* BEGIN Records provided *

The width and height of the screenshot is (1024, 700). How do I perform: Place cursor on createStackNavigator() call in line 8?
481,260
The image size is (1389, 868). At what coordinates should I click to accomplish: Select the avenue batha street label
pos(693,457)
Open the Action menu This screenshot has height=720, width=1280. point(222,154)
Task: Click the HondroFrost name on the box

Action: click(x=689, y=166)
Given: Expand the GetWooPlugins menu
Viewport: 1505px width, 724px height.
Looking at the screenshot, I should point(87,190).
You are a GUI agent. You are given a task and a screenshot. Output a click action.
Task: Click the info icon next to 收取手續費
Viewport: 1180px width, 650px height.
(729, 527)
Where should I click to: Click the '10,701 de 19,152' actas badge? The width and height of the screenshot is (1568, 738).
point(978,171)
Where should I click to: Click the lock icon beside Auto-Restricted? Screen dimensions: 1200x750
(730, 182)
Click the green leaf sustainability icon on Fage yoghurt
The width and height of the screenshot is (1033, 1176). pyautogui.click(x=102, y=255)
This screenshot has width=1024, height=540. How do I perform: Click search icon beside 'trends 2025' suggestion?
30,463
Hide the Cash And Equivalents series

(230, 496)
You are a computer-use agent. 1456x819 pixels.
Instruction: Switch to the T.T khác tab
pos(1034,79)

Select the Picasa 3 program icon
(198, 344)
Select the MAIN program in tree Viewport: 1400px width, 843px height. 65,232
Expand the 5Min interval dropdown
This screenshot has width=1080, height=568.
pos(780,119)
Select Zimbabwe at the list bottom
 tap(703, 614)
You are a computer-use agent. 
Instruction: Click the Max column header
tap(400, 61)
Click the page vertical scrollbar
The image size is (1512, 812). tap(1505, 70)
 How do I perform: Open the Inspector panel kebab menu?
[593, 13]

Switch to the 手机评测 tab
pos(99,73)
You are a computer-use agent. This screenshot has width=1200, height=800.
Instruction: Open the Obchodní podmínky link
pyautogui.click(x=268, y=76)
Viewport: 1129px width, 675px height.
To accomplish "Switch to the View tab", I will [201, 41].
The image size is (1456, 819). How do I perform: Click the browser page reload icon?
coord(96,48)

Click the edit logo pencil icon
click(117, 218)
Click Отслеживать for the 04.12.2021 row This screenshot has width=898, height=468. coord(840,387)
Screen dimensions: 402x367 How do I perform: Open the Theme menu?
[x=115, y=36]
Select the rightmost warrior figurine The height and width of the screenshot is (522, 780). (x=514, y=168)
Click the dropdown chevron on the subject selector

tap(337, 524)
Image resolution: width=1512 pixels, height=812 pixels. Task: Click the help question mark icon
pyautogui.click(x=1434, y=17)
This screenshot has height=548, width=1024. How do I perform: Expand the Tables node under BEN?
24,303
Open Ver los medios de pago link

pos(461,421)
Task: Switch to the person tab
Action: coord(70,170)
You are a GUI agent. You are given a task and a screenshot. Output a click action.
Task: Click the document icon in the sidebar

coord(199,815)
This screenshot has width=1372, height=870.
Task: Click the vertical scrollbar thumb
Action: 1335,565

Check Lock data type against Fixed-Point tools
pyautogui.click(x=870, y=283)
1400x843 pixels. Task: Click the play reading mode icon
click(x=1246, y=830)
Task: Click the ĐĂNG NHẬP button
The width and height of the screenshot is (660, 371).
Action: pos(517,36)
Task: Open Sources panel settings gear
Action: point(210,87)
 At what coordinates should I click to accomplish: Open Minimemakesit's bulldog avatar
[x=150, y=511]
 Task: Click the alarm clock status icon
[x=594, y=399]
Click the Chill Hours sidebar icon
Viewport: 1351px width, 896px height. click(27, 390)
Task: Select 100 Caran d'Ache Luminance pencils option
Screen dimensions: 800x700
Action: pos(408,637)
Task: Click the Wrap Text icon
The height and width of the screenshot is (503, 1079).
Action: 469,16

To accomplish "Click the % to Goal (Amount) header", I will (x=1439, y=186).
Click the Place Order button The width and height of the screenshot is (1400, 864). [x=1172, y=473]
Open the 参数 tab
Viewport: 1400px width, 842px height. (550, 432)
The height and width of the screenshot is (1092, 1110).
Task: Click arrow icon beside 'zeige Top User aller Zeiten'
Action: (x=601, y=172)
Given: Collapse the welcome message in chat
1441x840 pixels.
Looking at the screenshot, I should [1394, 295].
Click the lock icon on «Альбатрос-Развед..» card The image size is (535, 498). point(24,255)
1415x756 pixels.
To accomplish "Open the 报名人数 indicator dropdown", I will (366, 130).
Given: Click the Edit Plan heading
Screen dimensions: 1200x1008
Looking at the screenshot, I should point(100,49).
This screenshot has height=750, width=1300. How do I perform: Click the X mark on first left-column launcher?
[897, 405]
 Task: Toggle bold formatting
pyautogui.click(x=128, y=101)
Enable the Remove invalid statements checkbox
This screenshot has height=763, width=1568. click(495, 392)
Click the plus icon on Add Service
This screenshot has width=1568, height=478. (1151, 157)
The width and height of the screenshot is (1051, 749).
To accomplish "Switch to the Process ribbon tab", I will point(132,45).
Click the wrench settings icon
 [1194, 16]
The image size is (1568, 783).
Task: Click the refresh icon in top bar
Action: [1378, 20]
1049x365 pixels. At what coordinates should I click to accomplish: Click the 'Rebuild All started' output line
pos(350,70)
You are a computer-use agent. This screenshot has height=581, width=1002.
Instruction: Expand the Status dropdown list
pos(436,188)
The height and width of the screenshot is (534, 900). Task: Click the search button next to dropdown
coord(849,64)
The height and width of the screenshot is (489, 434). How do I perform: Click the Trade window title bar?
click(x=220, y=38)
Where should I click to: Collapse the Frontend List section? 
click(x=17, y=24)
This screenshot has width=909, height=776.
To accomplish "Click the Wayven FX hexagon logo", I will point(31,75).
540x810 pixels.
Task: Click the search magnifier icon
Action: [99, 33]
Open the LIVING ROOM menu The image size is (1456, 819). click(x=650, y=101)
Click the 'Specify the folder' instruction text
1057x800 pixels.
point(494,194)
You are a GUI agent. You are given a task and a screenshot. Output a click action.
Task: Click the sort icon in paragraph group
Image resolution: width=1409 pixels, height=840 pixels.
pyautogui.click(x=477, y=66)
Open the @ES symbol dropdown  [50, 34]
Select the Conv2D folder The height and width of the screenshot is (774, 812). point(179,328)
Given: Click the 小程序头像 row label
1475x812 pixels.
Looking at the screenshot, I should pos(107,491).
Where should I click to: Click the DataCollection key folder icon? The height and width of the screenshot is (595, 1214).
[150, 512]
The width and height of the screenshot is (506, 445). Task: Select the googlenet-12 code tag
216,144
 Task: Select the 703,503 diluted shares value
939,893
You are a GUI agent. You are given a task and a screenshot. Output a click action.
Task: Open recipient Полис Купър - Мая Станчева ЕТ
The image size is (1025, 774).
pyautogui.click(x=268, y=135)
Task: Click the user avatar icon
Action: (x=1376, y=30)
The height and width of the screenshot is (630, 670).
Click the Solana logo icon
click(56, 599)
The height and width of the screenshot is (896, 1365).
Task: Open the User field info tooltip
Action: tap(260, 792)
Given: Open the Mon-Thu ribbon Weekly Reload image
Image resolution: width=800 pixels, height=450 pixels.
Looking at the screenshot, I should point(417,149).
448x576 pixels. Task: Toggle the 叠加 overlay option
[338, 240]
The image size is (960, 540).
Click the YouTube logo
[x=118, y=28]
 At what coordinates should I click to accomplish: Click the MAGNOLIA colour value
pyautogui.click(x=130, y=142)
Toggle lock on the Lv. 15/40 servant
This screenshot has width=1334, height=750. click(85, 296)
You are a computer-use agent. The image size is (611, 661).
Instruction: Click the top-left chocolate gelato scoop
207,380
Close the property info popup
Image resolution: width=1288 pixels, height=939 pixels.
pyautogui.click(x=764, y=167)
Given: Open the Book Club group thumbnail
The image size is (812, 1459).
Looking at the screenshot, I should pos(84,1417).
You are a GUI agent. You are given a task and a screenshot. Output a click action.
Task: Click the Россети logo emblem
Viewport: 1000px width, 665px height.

* END Records provided *

Turn the entries above into a numbered list, starting at the line that contains "MAGNOLIA colour value" and ending after the line that contains "This screenshot has width=1334, height=750.", with blank lines left out.

1.  At what coordinates should I click to accomplish: Click the MAGNOLIA colour value
2. pyautogui.click(x=130, y=142)
3. Toggle lock on the Lv. 15/40 servant
4. This screenshot has width=1334, height=750. click(85, 296)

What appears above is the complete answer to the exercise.